═════ Text to read ═════

Skip to content

MCP Gateway Metrics Architecture

A comprehensive observability system for monitoring authentication, tool discovery, and execution across the MCP Gateway ecosystem.

Overview

The metrics system collects, processes, and visualizes telemetry data from all MCP Gateway components. It provides real-time insights into system performance, user behavior, and service health.

Key Capabilities

  • Real-time Monitoring: Sub-second metric collection and export
  • Flexible Integration: Native support for Prometheus, Grafana, and OpenTelemetry Collector
  • Historical Analysis: SQLite storage with configurable retention policies
  • Secure & Scalable: API key authentication with rate limiting
  • Multiple Export Paths: Direct Prometheus scraping or OTLP export to any observability platform

High-Level Architecture

┌─────────────────────────────────────────────────────────────────┐
│                     Your MCP Services                           │
│                                                                 │
│  ┌───────────────┐  ┌───────────────┐  ┌──────────────────┐  │
│  │ Auth Server   │  │ Registry      │  │  MCP Servers     │  │
│  │ (middleware)  │  │ (middleware)  │  │  (client lib)    │  │
│  └───────┬───────┘  └───────┬───────┘  └────────┬─────────┘  │
│          │                   │                    │             │
│          └───────────────────┴────────────────────┘             │
└──────────────────────────────┬──────────────────────────────────┘
                    HTTP POST /metrics
                    X-API-Key: <service-key>
         ┌─────────────────────▼────────────────────┐
         │   Metrics Collection Service             │
         │   (FastAPI + SQLite + OpenTelemetry)    │
         │                                          │
         │   • API Key Authentication               │
         │   • Rate Limiting (1000 req/min)        │
         │   • Request Validation                  │
         │   • Buffered Processing (5s flush)      │
         └────────────┬───────────────┬─────────────┘
                      │               │
         ┌────────────▼──┐      ┌────▼─────────────────────────┐
         │  SQLite DB    │      │  OpenTelemetry Exporters     │
         │               │      │                              │
         │  • Raw metrics│      │  ┌────────────────────────┐ │
         │  • Specialized│      │  │  Prometheus Exporter   │ │
         │    tables     │      │  │  Port: 9465           │ │
         │  • Historical │      │  │  /metrics              │ │
         │    analysis   │      │  └──────────┬─────────────┘ │
         │  • 90 day     │      │             │               │
         │    retention  │      │  ┌──────────▼─────────────┐ │
         └───────────────┘      │  │  OTLP Exporter         │ │
                                │  │  (Optional)            │ │
                                │  │  http://collector:4318 │ │
                                │  └──────────┬─────────────┘ │
                                └─────────────┼───────────────┘
                     ┌────────────────────────┴────────────────────────┐
                     │                                                 │
         ┌───────────▼──────────┐                        ┌────────────▼─────────────┐
         │  Grafana             │                        │  OTEL Collector          │
         │  Port: 3000          │                        │  (Optional)              │
         │                      │                        │                          │
         │  • Prometheus queries│                        │  Forwards to:            │
         │  • Pre-built         │                        │  • Datadog               │
         │    dashboards        │                        │  • New Relic             │
         │  • Real-time alerts  │                        │  • Honeycomb             │
         └──────────────────────┘                        │  • Jaeger                │
                                                         │  • Any OTLP-compatible   │
                                                         └──────────────────────────┘

How It Works

1. Services Emit Metrics

Your services automatically collect metrics using middleware or client libraries:

Example: Auth Server tracks authentication events

When: User authenticates to access a tool
Collected: Success/failure, duration, method (JWT/OAuth), user hash, server name
Sent to: http://metrics-service:8890/metrics

Example: Registry tracks tool discovery

When: Semantic search for tools
Collected: Query text, results count, embedding time, search time
Sent to: http://metrics-service:8890/metrics

2. Metrics Service Processes Data

The centralized service receives, validates, and stores metrics:

  • Authentication: SHA256-hashed API keys per service
  • Rate Limiting: Token bucket algorithm (1000 req/min default)

═════ Given data ═════

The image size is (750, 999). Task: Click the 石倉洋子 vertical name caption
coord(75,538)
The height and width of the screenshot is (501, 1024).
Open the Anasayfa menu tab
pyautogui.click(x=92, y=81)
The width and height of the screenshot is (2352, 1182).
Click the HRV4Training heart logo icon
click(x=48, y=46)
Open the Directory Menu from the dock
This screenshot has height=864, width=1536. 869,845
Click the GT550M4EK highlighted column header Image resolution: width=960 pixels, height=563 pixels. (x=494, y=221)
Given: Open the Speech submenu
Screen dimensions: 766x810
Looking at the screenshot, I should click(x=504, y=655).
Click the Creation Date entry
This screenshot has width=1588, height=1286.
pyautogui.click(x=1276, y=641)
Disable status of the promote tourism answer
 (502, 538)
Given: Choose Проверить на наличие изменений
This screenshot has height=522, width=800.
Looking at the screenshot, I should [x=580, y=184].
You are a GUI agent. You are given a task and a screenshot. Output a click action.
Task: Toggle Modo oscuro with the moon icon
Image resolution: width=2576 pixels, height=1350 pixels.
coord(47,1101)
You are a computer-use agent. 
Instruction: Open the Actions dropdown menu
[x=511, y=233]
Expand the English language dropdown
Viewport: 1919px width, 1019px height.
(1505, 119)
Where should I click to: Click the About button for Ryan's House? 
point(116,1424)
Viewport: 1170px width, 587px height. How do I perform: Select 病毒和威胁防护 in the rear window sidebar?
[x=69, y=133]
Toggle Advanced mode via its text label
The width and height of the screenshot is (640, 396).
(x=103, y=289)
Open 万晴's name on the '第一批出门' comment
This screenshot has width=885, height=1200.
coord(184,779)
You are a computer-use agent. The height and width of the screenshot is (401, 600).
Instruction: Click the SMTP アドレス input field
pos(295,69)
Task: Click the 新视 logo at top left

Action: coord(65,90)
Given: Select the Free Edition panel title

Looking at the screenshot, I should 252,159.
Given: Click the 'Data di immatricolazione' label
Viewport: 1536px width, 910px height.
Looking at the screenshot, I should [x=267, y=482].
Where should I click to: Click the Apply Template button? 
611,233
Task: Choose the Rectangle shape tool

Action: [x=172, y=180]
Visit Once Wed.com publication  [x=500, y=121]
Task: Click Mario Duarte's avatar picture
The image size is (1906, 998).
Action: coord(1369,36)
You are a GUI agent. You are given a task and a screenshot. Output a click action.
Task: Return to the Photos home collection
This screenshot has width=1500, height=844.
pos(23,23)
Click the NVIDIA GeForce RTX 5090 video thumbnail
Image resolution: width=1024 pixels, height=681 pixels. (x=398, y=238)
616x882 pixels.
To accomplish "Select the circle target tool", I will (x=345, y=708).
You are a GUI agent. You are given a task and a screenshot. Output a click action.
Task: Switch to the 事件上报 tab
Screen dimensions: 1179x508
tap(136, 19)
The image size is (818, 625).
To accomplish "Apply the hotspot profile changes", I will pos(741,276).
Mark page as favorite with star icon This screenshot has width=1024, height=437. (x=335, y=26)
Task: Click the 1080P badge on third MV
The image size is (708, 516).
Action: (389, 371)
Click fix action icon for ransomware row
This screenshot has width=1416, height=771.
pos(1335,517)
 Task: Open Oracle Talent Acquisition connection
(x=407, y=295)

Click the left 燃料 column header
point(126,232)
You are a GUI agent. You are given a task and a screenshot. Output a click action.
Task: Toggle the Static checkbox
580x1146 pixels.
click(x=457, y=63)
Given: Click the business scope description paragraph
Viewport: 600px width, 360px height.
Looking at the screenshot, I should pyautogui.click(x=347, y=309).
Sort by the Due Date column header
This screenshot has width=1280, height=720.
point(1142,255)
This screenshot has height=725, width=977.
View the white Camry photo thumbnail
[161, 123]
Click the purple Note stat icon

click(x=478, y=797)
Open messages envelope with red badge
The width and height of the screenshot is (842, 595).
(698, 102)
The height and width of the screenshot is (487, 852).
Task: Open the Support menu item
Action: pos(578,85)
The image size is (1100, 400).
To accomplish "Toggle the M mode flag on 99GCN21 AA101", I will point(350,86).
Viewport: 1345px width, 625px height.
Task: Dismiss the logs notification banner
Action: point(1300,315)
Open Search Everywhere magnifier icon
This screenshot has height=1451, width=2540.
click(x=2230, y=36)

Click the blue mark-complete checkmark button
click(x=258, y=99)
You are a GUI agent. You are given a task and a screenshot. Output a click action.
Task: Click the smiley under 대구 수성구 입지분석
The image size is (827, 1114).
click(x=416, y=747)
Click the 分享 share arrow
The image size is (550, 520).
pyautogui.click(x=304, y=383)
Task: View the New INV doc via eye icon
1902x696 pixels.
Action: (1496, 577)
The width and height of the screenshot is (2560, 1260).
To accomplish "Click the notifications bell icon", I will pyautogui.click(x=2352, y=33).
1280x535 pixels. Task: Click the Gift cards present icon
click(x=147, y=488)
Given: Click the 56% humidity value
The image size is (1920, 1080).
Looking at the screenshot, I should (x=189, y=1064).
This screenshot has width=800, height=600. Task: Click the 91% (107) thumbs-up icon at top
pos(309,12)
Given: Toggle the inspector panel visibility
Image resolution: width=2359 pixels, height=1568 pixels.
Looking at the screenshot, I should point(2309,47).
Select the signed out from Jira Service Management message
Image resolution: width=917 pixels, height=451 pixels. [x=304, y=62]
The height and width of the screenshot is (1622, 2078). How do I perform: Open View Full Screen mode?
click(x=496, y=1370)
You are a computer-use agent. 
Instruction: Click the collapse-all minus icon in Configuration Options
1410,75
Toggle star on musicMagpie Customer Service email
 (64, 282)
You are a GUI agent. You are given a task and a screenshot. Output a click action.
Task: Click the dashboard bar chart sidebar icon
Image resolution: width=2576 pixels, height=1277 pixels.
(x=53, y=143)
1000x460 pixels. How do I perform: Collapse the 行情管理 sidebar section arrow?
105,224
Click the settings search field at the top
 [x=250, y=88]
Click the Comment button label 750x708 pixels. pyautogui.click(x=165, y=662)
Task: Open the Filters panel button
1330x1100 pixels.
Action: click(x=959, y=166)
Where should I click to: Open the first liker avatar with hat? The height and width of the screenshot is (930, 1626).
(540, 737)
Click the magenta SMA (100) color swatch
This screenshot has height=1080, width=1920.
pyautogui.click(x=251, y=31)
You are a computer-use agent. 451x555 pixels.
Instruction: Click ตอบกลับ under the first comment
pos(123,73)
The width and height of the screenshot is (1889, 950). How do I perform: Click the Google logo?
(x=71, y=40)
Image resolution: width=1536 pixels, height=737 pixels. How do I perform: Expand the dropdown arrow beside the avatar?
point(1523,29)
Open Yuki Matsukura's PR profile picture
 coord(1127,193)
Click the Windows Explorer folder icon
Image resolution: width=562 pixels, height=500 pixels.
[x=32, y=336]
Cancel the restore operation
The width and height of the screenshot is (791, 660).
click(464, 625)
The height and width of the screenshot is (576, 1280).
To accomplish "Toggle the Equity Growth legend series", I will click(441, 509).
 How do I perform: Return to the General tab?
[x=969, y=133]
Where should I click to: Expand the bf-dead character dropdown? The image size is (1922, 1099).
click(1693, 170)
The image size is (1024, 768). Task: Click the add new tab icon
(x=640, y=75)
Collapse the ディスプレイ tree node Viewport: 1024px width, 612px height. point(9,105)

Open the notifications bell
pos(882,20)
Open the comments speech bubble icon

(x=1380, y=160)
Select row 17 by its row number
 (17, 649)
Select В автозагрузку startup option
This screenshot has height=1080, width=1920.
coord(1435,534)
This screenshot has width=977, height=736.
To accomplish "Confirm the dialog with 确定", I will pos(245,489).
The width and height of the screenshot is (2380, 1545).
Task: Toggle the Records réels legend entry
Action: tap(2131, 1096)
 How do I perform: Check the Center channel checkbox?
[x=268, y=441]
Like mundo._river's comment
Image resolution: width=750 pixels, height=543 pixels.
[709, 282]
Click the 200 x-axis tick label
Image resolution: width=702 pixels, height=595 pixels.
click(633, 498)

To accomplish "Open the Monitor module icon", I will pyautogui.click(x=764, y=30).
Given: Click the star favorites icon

═════

Stated task 1:
According to the metrics architecture page, what port does the Prometheus exporter use?
Stated task 2:
Convert the entries from the line with "Task: Click the 新视 logo at top left" through the line with "Action: coord(1369,36)", both included, into a two-column CSV with the headers instruction and click. Give one row per entry, put each field in quotes, and replace any line breaks with spaces.

Task answer 1:
Port 9465.

Task answer 2:
instruction,click
"Task: Click the 新视 logo at top left","Action: coord(65,90)"
"Given: Select the Free Edition panel title","Looking at the screenshot, I should 252,159."
"Given: Click the 'Data di immatricolazione' label Viewport: 1536px width, 910px height.","Looking at the screenshot, I should [x=267, y=482]."
"Where should I click to: Click the Apply Template button?","611,233"
"Task: Choose the Rectangle shape tool","Action: [x=172, y=180]"
"Visit Once Wed.com publication","[x=500, y=121]"
"Task: Click Mario Duarte's avatar picture The image size is (1906, 998).","Action: coord(1369,36)"